De 1980 à 1994 le FIDA a financé huit projets pour un total de 40,6 millions de DTS (environ 52 millions d'USD), soit 30% du coût total de ces projets. Ces engagements financiers placent la Mauritanie au premier rang des pays emprunteurs en Afrique selon le critère du nombre de prêts et au troisième rang selon le critère du volume de prêts par habitant (48 USD).
Du point de vue de leur signification par rapport à la politique du FIDA, ces projets peuvent être classés en deux groupes comprenant chacun 4 projets:
Les projets de "première génération" dans lesquels le FIDA n'a pas eu l'initiative de la formulation et s'est en général trouvé associé à des processus déjà lancés. Ils représentent 44% des engagements cumulés du FIDA.
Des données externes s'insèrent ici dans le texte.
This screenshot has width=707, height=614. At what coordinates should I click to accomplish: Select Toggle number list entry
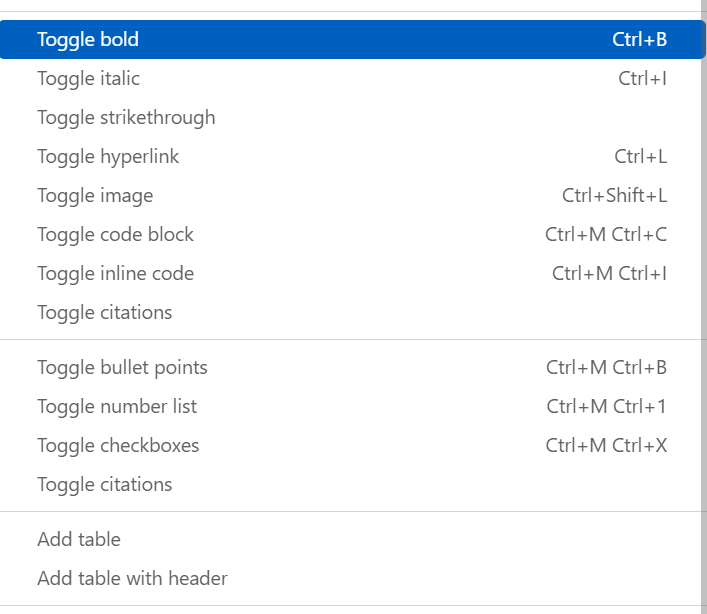pyautogui.click(x=117, y=407)
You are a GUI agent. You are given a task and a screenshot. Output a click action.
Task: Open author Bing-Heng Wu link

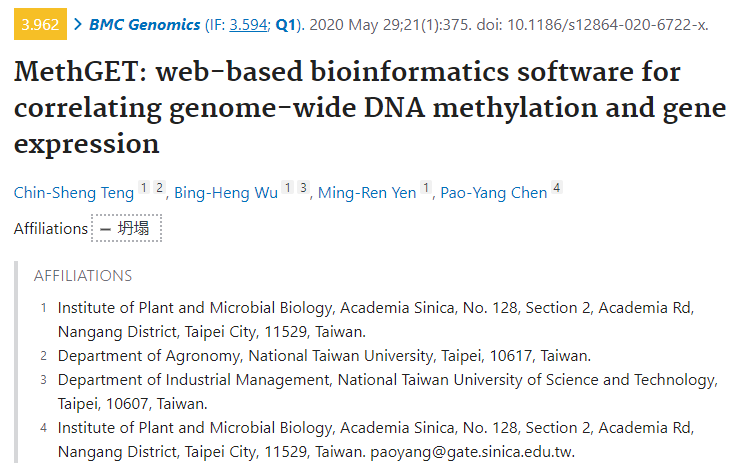[226, 193]
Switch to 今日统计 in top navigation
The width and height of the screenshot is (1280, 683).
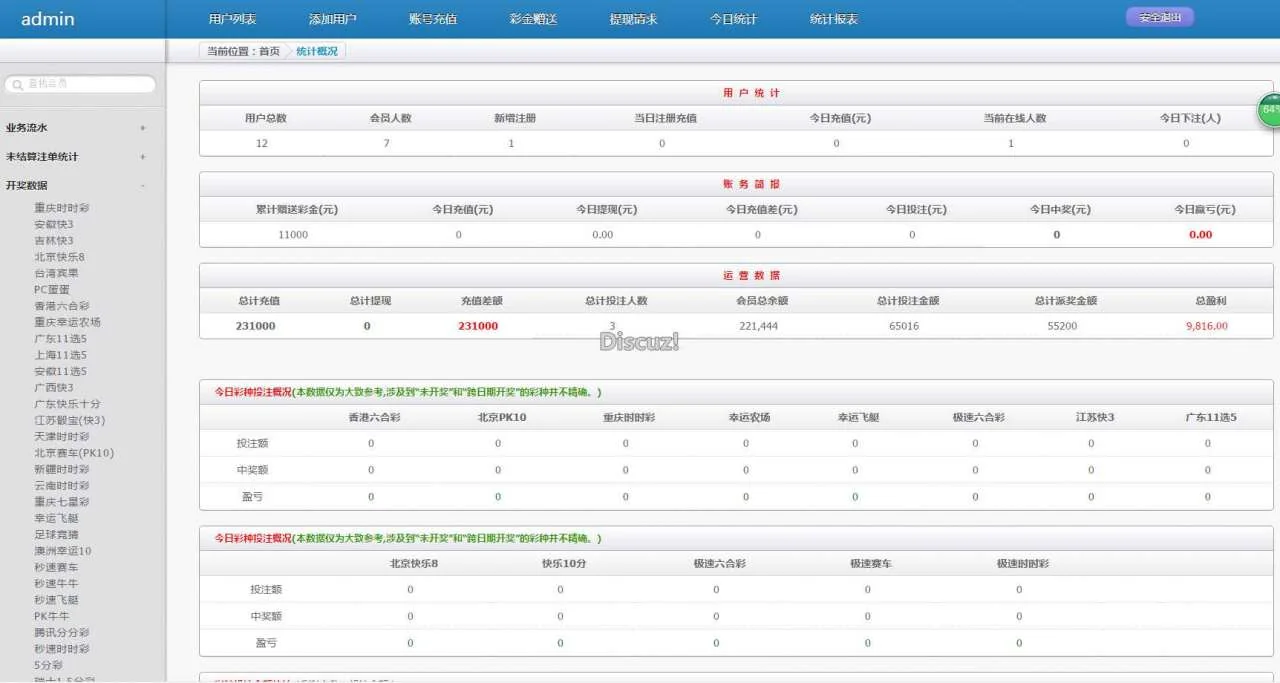point(733,19)
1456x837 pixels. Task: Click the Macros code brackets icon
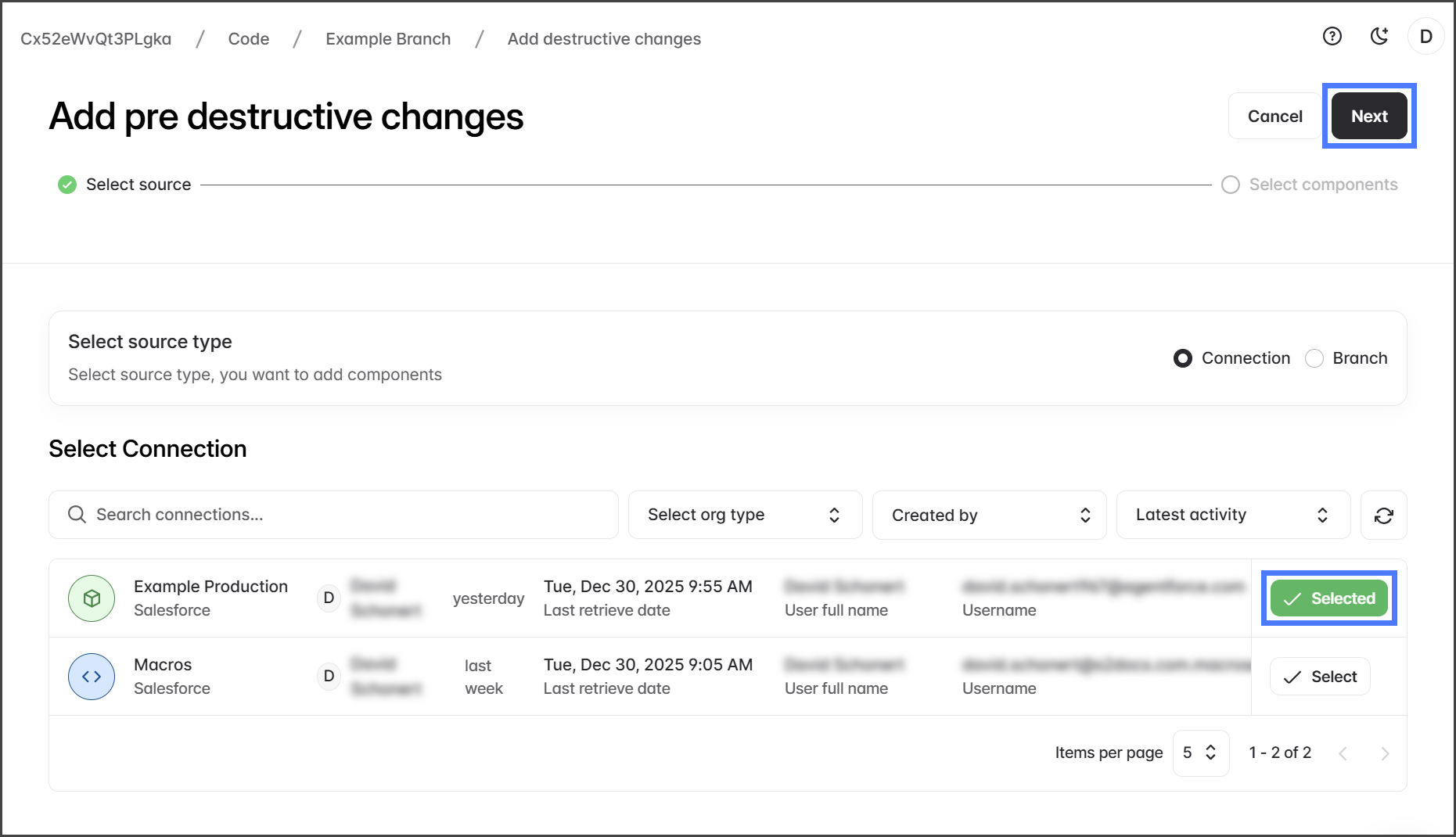[92, 677]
Les projets de "seconde génération" dont la formulation s'est faite à l'initiative du FIDA (56% des engagements totaux).
Le montant des prêts est très variable et compris entre 1,6 et 11 millions d'USD. La part des coûts de projets financée par les prêts du FIDA est en moyenne nettement plus élevée pour les projets de seconde génération que pour ceux de première génération.
Les projets financés par le FIDA, qu'ils soient de "première" ou de "seconde génération", présentent une caractéristique commune essentielle: celle d'avoir épousé étroitement les priorités de développement rural du Gouvernement: quasiment tous les projets ont concerné la valorisation de la ressource en eau qui reste le facteur critique de tout développement agricole dans le pays et le souci premier des populations rurales. En outre, cinq projets sur huit se situent dans la vallée du fleuve Sénégal, zone privilégiée par l'Etat pour assurer la sécurité alimentaire du pays, et comptent pour 72% du montant cumulé des prêts et dons.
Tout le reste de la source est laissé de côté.